The next step in the process is to conduct data transformation. This is the step that will start transforming the raw application data into something that a broad user community can leverage. Now, THIS is the most expensive process. However, there are some shortcuts. First let me describe what we’re doing. The data in the application database sits in a form (as we mentioned earlier) that is designed to service the application. This literally means that the logical structure of the database is NOT conducive to running analytics. We need to take the data out of that form and land it into the data model that I mentioned just a paragraph ago. (The landing of the data into this layer provides a massive productivity gain to the business. Not only will the varied attributes be standardized, but the queries themselves will run MUCH faster. Not to mention that the amount of code required to even get the data you want will be reduced drastically.) To do that, there is quite a bit of transformation logic that has to be written. The complexity of that logic can be very high, so thus the number of people on a project like this is also higher than the strategy. Here is where we take a shortcut. See in the old days, we used to have to write a mapping for each piece of data to the target platform. This meant that I would take a data integration tool and hand map/code each data feed into the target database. 

Today, no more. We have a bot do all the coding for us, and we just feed the bot the right patterns to code for. The code generator allows us to decide what integration tool or database we want for our runtime, and we export to that format. Along with that exported code, we also generate the documentation and data lineage.



This drastically reduces the level of effort without locking you into a runtime tool. Don’t get me wrong, there’s still work here, but we can do it at least 4X faster by using a code generator to run the process.

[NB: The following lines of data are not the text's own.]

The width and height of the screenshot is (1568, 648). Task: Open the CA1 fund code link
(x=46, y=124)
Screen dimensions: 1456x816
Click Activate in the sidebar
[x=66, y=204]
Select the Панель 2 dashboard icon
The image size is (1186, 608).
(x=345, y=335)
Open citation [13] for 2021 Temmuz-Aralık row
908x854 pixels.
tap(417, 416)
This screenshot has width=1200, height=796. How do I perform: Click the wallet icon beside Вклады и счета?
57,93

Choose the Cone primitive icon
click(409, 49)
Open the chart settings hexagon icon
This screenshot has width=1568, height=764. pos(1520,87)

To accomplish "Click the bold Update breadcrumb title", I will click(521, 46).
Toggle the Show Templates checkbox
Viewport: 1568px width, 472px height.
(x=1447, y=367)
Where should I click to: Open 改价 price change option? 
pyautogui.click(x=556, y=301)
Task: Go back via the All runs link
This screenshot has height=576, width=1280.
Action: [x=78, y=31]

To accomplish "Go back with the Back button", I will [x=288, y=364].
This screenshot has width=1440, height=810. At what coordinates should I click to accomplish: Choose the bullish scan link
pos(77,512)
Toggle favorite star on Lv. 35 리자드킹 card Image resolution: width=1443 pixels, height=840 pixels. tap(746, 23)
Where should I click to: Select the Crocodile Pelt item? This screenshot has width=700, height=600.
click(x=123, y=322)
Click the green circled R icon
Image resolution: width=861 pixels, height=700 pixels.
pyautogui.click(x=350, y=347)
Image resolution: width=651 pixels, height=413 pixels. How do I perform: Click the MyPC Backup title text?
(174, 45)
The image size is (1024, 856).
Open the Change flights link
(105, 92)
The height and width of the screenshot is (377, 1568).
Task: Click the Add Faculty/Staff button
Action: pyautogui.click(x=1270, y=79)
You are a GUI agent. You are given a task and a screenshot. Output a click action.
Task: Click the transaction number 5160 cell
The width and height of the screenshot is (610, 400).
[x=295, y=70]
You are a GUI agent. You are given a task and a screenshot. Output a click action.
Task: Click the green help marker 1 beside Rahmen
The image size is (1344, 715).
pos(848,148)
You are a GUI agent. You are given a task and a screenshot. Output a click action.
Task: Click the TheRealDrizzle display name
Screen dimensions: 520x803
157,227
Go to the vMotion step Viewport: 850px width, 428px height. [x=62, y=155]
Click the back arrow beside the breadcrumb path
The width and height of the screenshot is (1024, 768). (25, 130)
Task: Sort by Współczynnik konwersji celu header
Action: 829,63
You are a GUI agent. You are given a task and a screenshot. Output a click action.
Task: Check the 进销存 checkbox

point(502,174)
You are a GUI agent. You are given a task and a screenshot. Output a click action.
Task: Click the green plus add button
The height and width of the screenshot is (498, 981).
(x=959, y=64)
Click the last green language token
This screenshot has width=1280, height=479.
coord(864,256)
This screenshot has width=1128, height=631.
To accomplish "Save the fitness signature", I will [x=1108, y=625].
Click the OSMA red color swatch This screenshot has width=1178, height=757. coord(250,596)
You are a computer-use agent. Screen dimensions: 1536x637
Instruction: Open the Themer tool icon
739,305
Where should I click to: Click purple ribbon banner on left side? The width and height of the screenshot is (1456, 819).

With the Data Warehouse in place, the standards for how attributes relate to each other can be persisted. For example, how Customer relates to a Date, and how those relate to an Order can be formalized and reused with trust. This also means that the data analyst community can really get deeper, faster, better insights because their time isn’t being wasted in arduous data munging tasks.

So in the end, how does this address the data hoarding issue?

  1. The Data Lake is providing all the atomic data in a single location, so analysts don’t have to build their own sandboxes for doing data experiments
    1. Productionizing a data experiment is possible via the Data Warehouse
  2. The logic for data integration isn’t locked into individual analysts analytical tools or worse in their heads
  3. Data elements get reused because they’re constantly being refreshed with new data through an automated integration framework
  4. The agreed location for trusted data is established so analysts stop getting tribal about their version of the truth

Much like the logistical crunch of the toilet paper supply chain during the Coronavirus outbreak, ultimately the system will adapt to the change in demand. The order around the chaos will ultimately iron out the wrinkles which drive the public to hoard something they don’t need. The same is true with data. Your data systems can be engineered to get the business what it needs and to avoid information shortages.